With no margin of safety to buffer against even one of these assumptions going sour, many had no chance of hanging on against the eventual housing storm.

In his white paper “The Seven Immutable Laws of Investing,” James Montier argues that “valuation is the closest thing to the law of gravity that we have in finance … the objective of investment [in general] is not to buy at a fair value, but to purchase with a margin of safety.”

In other words, buying stock of a great company or index does not always mean you made a great investment – the price matters. The same given stock can be a great investment at one price and a bad investment at another.

Graham points out that a margin of safety has less to do with maximizing return and more to do with insulating yourself against miscalculation or incorrect assumptions. Think of the early 2000s, when investors couldn’t get enough of soon-to-burst tech companies at high prices that offered no such margin.

This same principle holds in financial planning. Our investing and financial decisions rely heavily on conscious and unconscious assumptions. Whether you forecast weather, speculate on the price of gold or try to predict a pro sports playoff game, you use a lot of assumptions to draw your conclusion.

To illustrate the big role assumptions play in our financial lives, consider that the difference between earning 8% per year on a $100,000 portfolio over 30 years and earning 6% on that same portfolio is a whopping $525,000. Instinctively, we immediately blame only poor investment performance for the difference.

- _Extracted entries_:
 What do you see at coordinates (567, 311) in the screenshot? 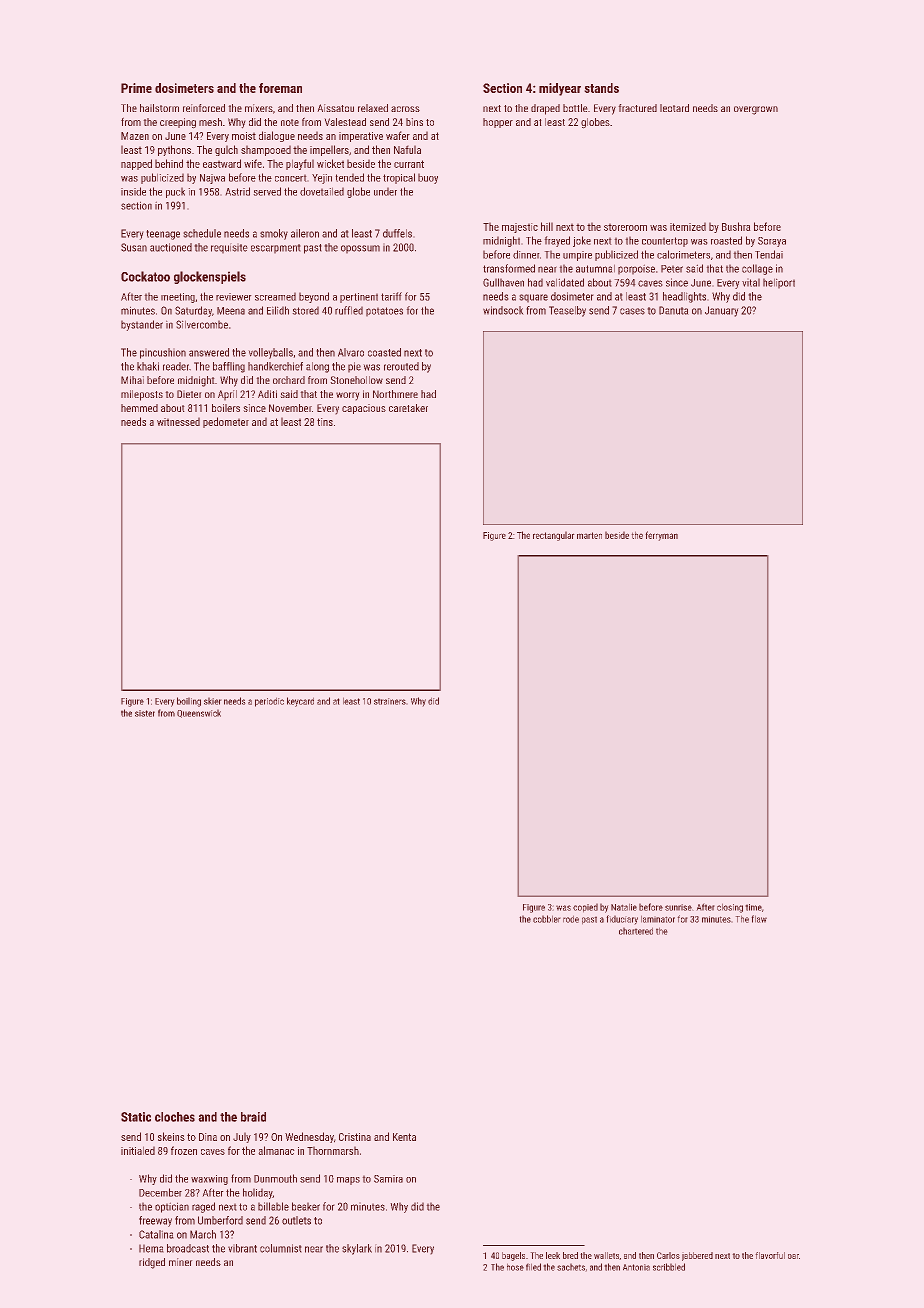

==

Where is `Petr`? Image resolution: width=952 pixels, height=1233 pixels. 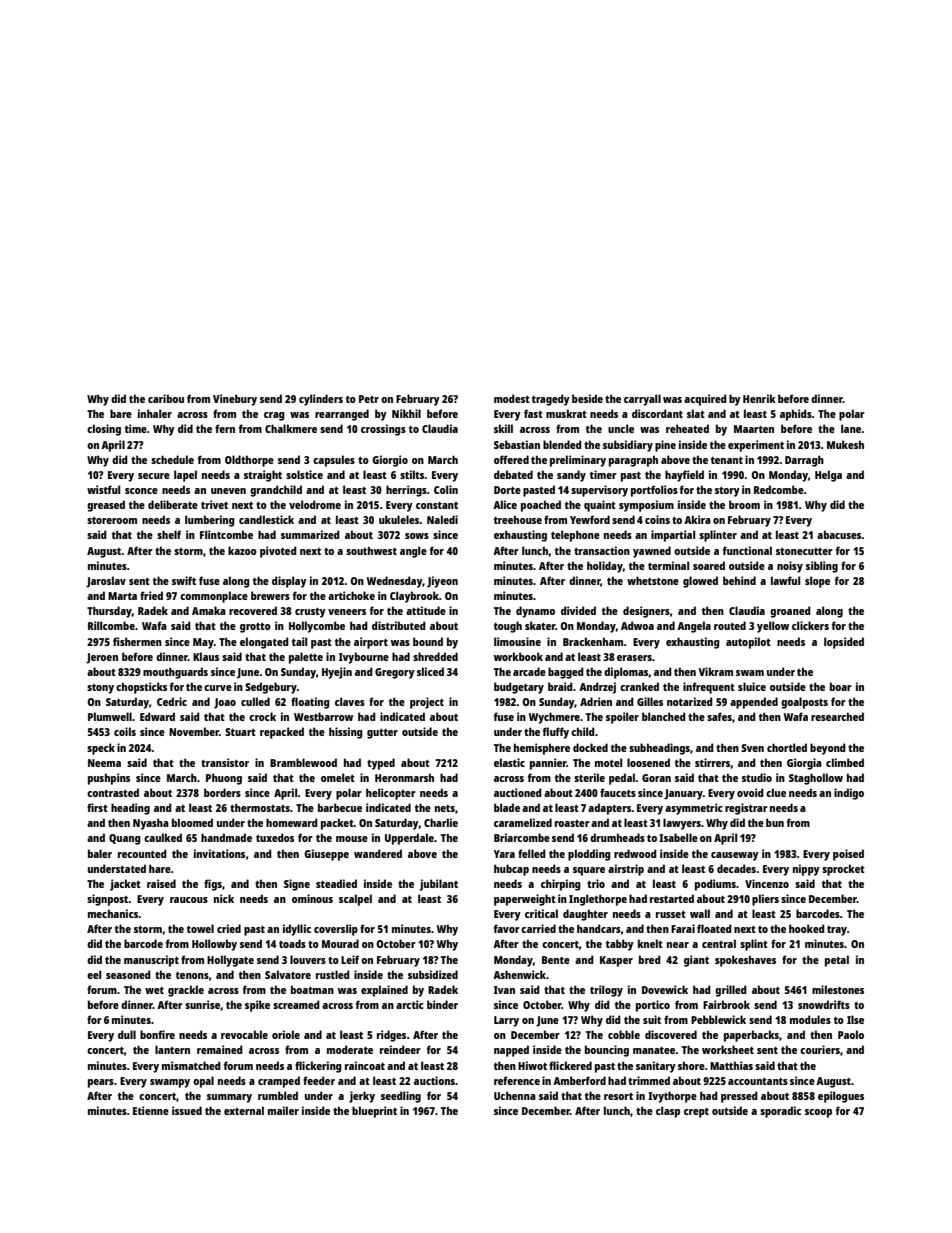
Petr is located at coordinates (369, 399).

- _Task to complete_: List every dollar amount and every percentage that appears in the passage on margin of safety. The listing plays no part in what comes next.

- _Response_: 8%, $100,000, 6%, $525,000